等級号俸制度の複雑化は、設計時点の問題というより、運用しながら手を加え続けた結果として起こることがほとんどです。その構造を理解しておくことが、シンプル化の出発点になります。

「あの人だけ特別扱い」が積み重なった結果

20〜50名規模の企業では、特定の社員の処遇問題を解決するために等級や号俸に例外を設けることがあります。「Aさんは役職はないが給与だけは上げたい」「Bさんは昇格させたくないが昇給はさせたい」といった個別対応が積み重なると、気づけば等級の意味が曖昧になり、号俸の段階数だけが増えていきます。

制度設計者がいなくなると「なぜか」を誰も知らなくなる

設計を担当したコンサルタントや担当者が退職・交代すると、制度の設計思想が引き継がれません。その結果、「なぜこの人が4等級3号俸なのか」という問いに誰も答えられない状態が生まれます。説明できない制度は、評価者(経営者・管理職)が運用を諦める直接の原因になります。

号俸が細かいほど昇給シミュレーションは困難になる

号俸が10〜15段階になると、全社員の昇給額・昇給原資の試算が複雑になり、毎年の予算策定に支障をきたします。本来、経営判断に使えるはずの人件費試算が、作業コストの高さから「とりあえず前年踏襲」になってしまうのです。

統廃合・シンプル化を始める前に確認すること

制度見直しに着手する前に、「現状の把握」と「法的リスクの確認」を済ませることが、後の炎上防止に直結します。この段階を飛ばして制度発表に進むことが、最も多い失敗パターンです。

全社員の現在の等級・号俸・給与額をマッピングする

まず最初に、全社員の現在の等級・号俸・月額給与を一覧化します。この作業をせずに新制度を設計すると、「誰の給与がいくら変わるのか」が把握できないまま制度を発表することになり、社員からの質問に答えられないという状況に陥ります。一覧化の際は、雇用契約書・雇用条件通知書に記載されている給与額も確認してください。就業規則の号俸テーブルと実際の支給額が乖離しているケースがあります。

就業規則・雇用契約書の記載内容を確認する

労働基準法第89条により、賃金・昇給に関する事項は就業規則の絶対的記載事項です。現行の等級・号俸制度がどのように就業規則に記載されているかを確認します。
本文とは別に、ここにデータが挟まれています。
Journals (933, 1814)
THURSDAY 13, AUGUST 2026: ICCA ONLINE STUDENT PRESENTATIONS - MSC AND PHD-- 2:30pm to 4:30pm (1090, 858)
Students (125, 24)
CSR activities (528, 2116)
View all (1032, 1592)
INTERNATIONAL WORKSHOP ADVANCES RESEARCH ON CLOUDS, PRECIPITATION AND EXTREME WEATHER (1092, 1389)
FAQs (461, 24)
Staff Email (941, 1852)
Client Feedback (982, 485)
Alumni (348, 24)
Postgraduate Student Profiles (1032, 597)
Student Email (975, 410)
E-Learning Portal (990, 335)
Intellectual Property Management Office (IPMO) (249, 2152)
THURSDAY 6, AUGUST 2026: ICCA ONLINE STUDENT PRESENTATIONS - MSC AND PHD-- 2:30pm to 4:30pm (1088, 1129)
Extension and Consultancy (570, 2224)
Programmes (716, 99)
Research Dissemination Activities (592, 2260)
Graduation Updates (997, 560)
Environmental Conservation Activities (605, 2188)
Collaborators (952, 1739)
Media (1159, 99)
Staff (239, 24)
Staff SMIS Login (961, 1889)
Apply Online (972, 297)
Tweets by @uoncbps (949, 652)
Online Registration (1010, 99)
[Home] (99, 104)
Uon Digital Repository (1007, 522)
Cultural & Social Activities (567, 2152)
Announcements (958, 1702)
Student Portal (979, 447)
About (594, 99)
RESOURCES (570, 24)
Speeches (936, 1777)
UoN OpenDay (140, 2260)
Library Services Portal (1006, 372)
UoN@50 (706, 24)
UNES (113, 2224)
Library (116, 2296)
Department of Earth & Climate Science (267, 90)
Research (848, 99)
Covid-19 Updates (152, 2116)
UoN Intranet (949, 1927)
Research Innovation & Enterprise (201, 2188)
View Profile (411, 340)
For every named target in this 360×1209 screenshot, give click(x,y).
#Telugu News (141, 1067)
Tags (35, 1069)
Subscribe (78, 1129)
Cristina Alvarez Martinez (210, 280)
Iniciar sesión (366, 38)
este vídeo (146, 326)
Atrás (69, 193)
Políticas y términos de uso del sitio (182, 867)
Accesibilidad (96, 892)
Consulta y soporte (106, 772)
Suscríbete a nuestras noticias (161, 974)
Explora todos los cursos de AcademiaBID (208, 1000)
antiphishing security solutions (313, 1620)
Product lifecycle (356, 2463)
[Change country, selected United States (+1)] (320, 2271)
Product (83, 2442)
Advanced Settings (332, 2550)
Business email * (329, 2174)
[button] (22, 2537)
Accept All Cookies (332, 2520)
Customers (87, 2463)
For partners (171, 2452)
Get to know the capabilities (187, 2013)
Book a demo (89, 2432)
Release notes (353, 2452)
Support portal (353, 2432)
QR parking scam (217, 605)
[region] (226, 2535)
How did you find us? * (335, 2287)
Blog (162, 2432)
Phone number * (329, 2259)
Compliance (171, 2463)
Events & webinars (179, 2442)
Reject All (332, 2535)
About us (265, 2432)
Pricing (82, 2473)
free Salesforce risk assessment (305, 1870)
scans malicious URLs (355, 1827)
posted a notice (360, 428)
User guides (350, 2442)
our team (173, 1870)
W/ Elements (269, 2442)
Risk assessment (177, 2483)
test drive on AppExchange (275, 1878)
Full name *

また、個々の雇用契約書・雇用条件通知書に「月給○○円」と具体的な金額が明記されている場合、就業規則の変更だけでは給与の変更ができないことがあります(詳細は後述)。

影響を受ける社員の人数・規模感を把握する

新制度の等級・号俸レンジへの当てはめを仮で行い、現在の給与が新レンジを上回る社員(=不利益変更の対象になりうる社員)の人数と金額差を把握します。この「シミュレーション」が、移行設計の方針決定と、経営者・社員への説明材料になります。影響が少数に限られるのか、広範囲に及ぶのかによって、次に選ぶ移行方式が変わります。

制度統廃合の実務的な進め方に不安があれば、法的リスク確認を含めた相談も承っています。

知っておくべき法的リスク——「就業規則を変えれば済む」は誤解

等級号俸制度の統廃合で最も見落とされやすいのが、労働法上の「不利益変更」の問題です。「就業規則を改定して労働基準監督署に届け出れば問題ない」という理解は不正確であり、後日、未払い賃金として請求されるリスクがあります。

労働契約法第9条・第10条が原則

賃金の引き下げを伴う変更は、労働契約法第9条により「労働者の個別同意」が原則です。個別同意が得られない場合でも、就業規則の変更によって変更できる場合がありますが、労働契約法第10条では「変更の合理性」と「周知」の両方が必要とされています。合理性の判断要素には、不利益の程度・変更の必要性・代替措置や経過措置の有無・労働組合等との交渉経緯などが含まれます。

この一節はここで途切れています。